- _Extracted records_:
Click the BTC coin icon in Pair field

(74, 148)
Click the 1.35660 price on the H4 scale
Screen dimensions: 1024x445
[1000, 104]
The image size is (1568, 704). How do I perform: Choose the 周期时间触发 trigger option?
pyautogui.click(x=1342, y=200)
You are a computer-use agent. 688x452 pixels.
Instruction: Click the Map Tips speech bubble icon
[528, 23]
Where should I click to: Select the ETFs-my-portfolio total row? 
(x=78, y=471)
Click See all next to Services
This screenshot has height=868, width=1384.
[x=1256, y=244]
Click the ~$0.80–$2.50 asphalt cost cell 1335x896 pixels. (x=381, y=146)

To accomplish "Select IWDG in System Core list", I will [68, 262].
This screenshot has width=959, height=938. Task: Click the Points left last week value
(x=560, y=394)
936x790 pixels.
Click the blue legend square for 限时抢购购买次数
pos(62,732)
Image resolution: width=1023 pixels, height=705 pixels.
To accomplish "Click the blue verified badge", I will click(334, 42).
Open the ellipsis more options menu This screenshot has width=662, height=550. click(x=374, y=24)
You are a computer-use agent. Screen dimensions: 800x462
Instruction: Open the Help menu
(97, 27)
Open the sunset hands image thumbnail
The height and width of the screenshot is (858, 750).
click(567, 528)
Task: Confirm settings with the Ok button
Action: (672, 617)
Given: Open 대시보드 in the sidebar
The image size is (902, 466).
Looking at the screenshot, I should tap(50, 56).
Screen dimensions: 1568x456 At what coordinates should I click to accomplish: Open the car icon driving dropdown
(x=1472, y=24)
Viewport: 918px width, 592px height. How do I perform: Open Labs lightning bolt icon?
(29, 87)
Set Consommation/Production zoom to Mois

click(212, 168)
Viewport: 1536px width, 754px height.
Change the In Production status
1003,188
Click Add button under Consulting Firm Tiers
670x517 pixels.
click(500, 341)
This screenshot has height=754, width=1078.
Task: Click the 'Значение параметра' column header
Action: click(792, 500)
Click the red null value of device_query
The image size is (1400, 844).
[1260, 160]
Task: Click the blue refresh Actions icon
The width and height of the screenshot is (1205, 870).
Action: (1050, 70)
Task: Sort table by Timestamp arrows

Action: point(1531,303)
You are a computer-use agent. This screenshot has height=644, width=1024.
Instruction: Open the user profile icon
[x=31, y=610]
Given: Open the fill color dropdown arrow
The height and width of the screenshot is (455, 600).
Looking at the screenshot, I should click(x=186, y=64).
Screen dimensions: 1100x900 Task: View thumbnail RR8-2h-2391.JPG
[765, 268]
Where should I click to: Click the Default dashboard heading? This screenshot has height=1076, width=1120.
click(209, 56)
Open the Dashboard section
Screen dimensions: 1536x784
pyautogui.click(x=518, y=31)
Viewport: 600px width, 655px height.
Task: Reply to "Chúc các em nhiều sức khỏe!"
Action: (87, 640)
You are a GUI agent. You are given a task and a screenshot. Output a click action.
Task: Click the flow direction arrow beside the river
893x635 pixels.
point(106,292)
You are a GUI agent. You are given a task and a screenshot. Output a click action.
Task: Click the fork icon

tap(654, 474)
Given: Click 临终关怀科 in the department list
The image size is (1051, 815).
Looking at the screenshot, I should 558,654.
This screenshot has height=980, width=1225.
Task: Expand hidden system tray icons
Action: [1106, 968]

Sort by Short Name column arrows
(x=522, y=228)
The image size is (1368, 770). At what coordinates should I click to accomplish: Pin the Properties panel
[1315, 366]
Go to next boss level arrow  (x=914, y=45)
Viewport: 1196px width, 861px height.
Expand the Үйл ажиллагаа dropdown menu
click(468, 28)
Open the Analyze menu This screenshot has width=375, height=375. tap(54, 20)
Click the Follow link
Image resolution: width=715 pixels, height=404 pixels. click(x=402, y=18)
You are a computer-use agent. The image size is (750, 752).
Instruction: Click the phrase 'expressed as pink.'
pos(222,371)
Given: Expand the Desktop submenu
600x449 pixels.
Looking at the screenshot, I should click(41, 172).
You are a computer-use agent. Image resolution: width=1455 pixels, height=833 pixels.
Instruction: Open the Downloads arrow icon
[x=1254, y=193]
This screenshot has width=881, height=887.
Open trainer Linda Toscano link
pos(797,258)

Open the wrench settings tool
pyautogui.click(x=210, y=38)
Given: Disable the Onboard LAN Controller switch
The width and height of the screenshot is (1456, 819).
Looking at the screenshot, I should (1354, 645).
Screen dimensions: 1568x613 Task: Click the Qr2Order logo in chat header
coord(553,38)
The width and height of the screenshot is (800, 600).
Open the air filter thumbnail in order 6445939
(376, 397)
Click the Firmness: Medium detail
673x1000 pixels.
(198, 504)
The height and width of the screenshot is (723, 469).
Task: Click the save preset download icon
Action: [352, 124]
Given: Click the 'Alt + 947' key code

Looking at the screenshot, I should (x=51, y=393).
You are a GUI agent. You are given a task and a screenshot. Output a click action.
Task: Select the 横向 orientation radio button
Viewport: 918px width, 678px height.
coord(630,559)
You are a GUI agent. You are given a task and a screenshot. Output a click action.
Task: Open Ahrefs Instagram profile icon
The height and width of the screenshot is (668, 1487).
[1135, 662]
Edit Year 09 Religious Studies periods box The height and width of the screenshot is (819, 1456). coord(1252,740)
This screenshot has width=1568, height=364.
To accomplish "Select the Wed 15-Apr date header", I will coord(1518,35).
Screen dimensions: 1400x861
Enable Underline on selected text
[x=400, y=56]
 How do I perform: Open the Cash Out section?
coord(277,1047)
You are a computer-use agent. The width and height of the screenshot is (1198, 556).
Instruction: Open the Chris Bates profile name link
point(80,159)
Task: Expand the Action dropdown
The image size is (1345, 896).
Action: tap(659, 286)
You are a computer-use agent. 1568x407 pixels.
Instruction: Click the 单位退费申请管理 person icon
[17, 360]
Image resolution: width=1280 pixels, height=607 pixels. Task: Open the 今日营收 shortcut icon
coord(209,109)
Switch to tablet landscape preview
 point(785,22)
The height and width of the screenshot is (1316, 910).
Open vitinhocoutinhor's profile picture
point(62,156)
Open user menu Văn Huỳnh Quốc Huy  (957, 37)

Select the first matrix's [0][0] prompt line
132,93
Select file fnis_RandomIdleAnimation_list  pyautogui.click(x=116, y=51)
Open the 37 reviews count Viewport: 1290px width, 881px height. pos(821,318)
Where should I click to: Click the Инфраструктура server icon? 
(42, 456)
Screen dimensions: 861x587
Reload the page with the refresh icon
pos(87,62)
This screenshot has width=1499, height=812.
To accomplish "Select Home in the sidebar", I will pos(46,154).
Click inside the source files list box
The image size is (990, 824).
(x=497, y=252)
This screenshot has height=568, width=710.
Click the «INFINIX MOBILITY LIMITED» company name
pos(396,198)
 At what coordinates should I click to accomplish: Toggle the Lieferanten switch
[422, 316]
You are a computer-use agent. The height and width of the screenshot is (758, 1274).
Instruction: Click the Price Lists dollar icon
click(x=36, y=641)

- _What is required_:
The lines holding the word "sidebar" are the answer. Find them in the entries and copy them.

- _Solution for this exercise_:
Given: Open 대시보드 in the sidebar
To accomplish "Select Home in the sidebar", I will pos(46,154).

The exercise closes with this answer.